Residents look at plan
Growth management, well-defined vision statement discussed
Growth management and a more well-defined vision statement were the two most heavily discussed items at Wednesday’s forum on the Steamboat Springs Community Area Plan Update.
About 40 people attended the community forum on the second draft of the update Wednesday, in which hired consultants Clarion Associates gave a presentation before an hour of public feedback.
One of the most debated issues was whether the plan should include a growth-control mechanism.
“We need to please put growth-rate and timing mechanisms back in the plan. Steamboat Springs is worth the protection,” resident Robert Wilmoth said. “We need to work as hard to be a community, as hard as we work to be a commodity.”
Ben Herman of Clarion Associates, said the draft has three tools that could be used as trigger points to see if more should be done to manage growth. Those triggers would monitor the rate of population growth with benchmarks set at an average annual population increase of 3.4 percent; a jobs to housing ratio of 1.5 and a level of service standard for infrastructure and facilities.
But some residents said they wanted the growth-rate control mechanism — where growth could be controlled by the amount of permits given per year or through the timing of added infrastructure — added back into the plan.
Herman said the growth-management working group, which studied that portion of the plan for more than a year, gave no clear indication if a growth-rate control mechanism should be included or not. At a joint City Council and county commissioners meeting in July, the two boards said they did not want to see those mechanisms in the plan.
Resident John Spezia said a good growth-management plan could coordinate other elements of the community such as transportation and affordable housing and could keep the city out of the boom-and-bust building cycle.
Speaking for the Yampa Valley Construction Trade, Jean Hagenbuch advised against a growth-rate control mechanism, warning it could hurt an already struggling economy. The majority of
the community and businesses that oppose a growth-rate mechanism were not at the meeting, and their voices are not being heard, Hagenbuch said.
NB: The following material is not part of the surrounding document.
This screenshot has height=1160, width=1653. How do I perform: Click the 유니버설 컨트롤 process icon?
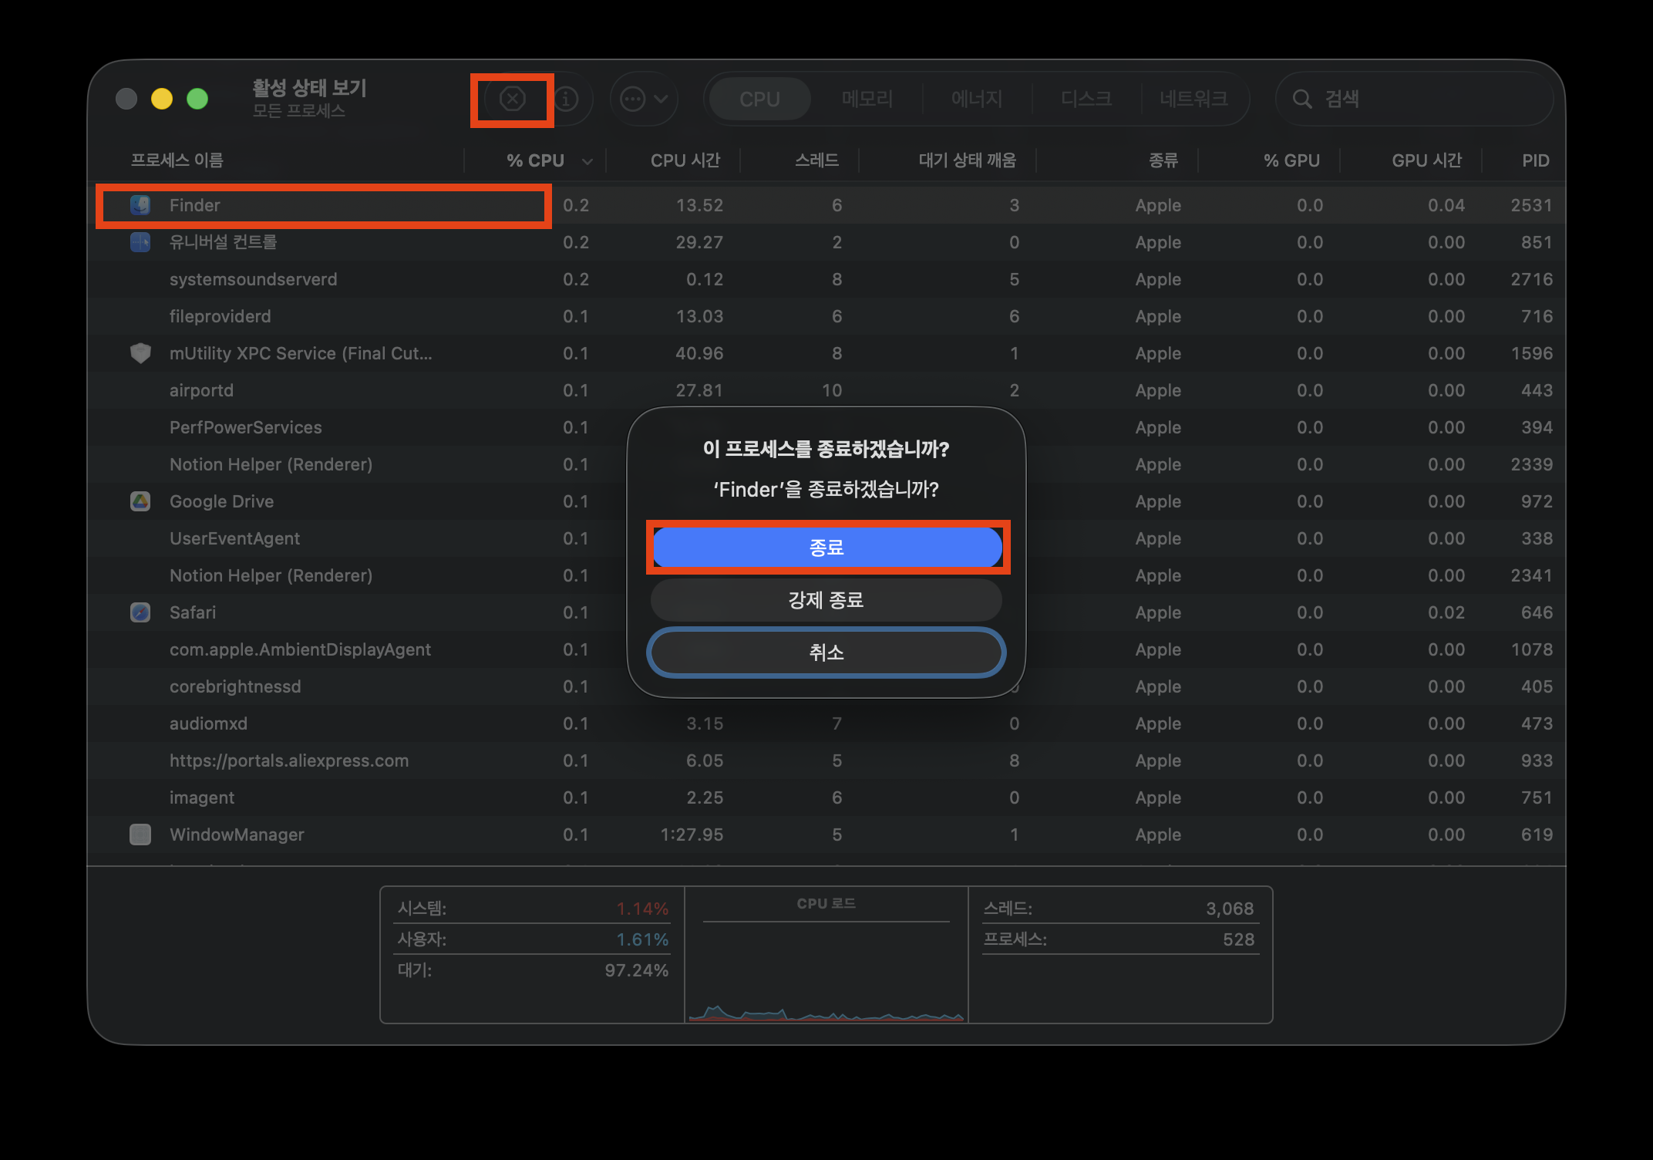coord(140,242)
Developer Whitney Ward also advised against a growth-rate mechanism and said the plan should focus on where it wants growth and how that growth should look. A major component the plan overlooked, Ward said, was the redevelopment of the base of the ski area.
“That is by far the mot significant amenity in the community,” Ward said. “People come here (to) see that. (Steamboat’s) base village is not competitive with other base villages.”
Other residents said the plan needed to have more of an overall vision statement of where the city planned to go in the future.
“We are in a competitive environment to other communities. We have the same kind of resources, and we see the same kind of economics that they have,” resident Bill Wallace said. “We have to figure, ‘OK, what do we want to be as a town?'”
Herman called transportation a major chapter in the plan and said it borrowed from other planning documents. The plan a shift from reliance on automobiles to a transit system that is widely used by residents. But the plan also calls for widening U.S. Highway 40 and improving intersections.
“It’s an automobile-oriented community, and it’s an automobile-oriented culture. And we can’t make it go away, especially in a community where there is a roadway through the town,” Herman said.
Townie Anderson, who has worked on the plan in working groups, questioned elected officials’ past record on following the guidelines set in planning documents and how much the update would be used. He said elected officials largely have ignored the direction the community said it wanted to go in past surveys.
“Before we adopt the plan, I encourage all of us to hold our leaders responsible. Are they going to be committed to the plan? Are they going to be guided by it, because if not, this is a terrible waste of time,” Anderson said.